== SOURCE PASSAGE ==

Holy Shit. I remember watching this about ten years ago and realizing how terrible it was but i couldn't turn it off. Bada, do you know if there was a sequel? I could've sworn there was another made.
 

lordmrw

Member
StoOgE said:
I'll grant you there is something fun about most of those movies sans 3000 miles to graceland. No matter what enjoyment there might be found in Howie Long being in the movie for who knows what reason.. or Ice T showing up just to hang upside down and shoot Uzi's like a mad man for 10 seconds before getting killed.

Two Words: David Arquette.

All I need to see are those two dirty little words in any films credits and you might as well throw it out the window. You might counter with "Oh, but he dies in the movie, and early on too". It doesnt matter. You could kill him a million times over, it wouldnt make up for having to see or hear that annoying little cunt.

===
== GIVEN DATA ==

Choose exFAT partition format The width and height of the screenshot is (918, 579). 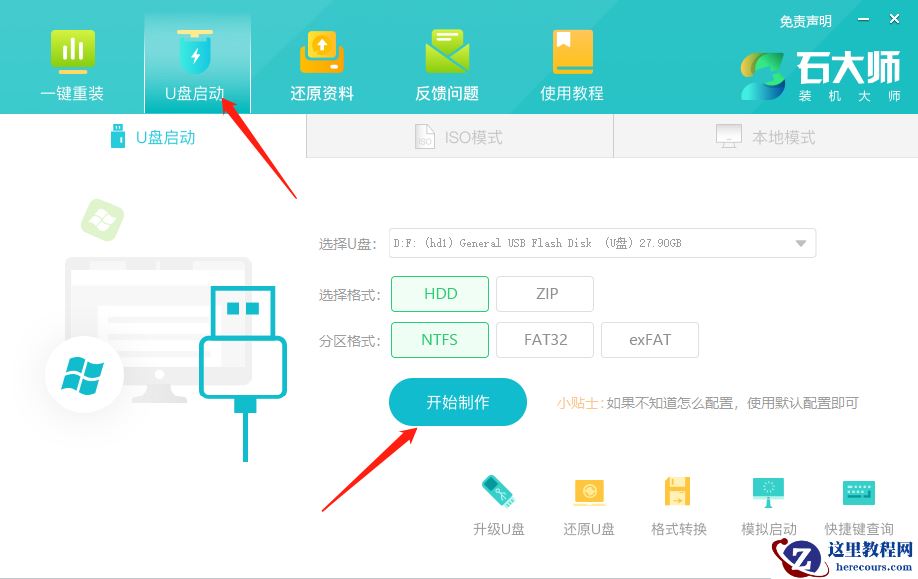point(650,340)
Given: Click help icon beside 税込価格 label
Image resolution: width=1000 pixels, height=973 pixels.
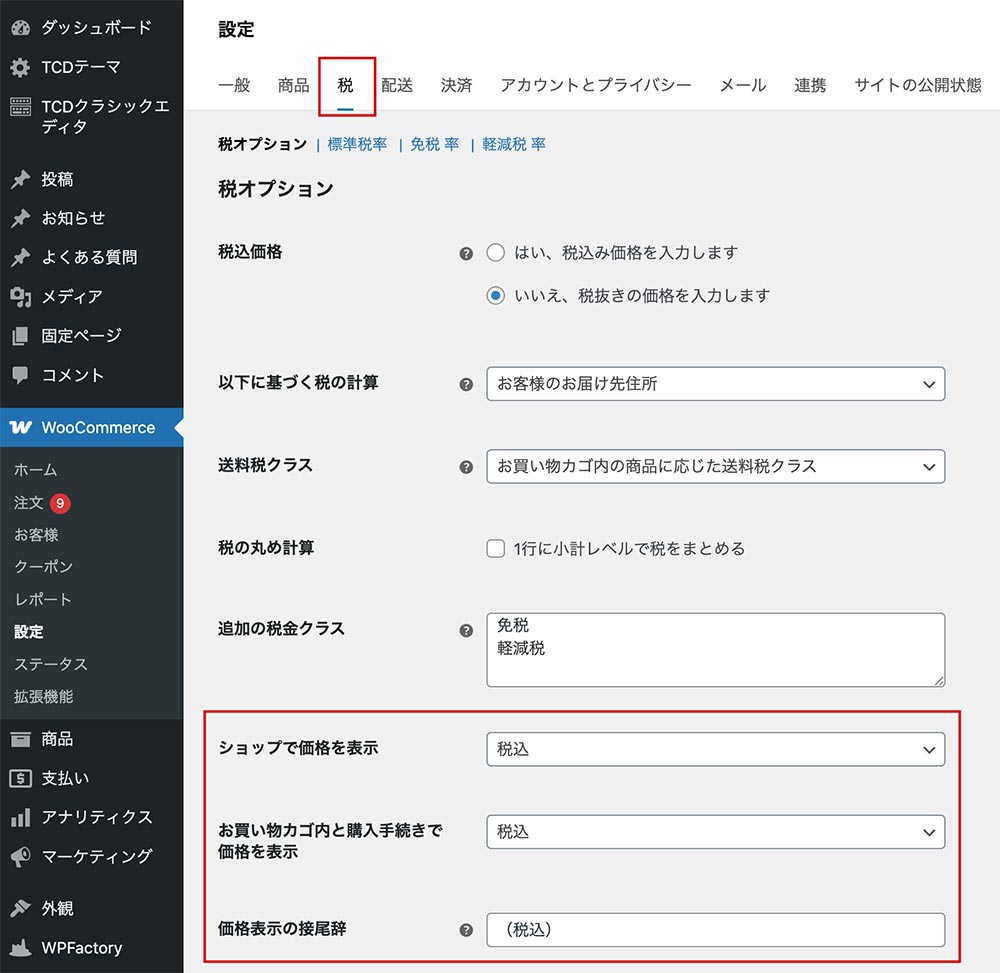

===

• AIM OF THE EXERCISE: Reproduce the forum post from "Holy Shit. I" to "annoying little cunt.", substituting "follow-up" for "sequel".

• CORRECT RESPONSE:
Holy Shit. I remember watching this about ten years ago and realizing how terrible it was but i couldn't turn it off. Bada, do you know if there was a follow-up? I could've sworn there was another made.
 

lordmrw

Member
StoOgE said:
I'll grant you there is something fun about most of those movies sans 3000 miles to graceland. No matter what enjoyment there might be found in Howie Long being in the movie for who knows what reason.. or Ice T showing up just to hang upside down and shoot Uzi's like a mad man for 10 seconds before getting killed.

Two Words: David Arquette.

All I need to see are those two dirty little words in any films credits and you might as well throw it out the window. You might counter with "Oh, but he dies in the movie, and early on too". It doesnt matter. You could kill him a million times over, it wouldnt make up for having to see or hear that annoying little cunt.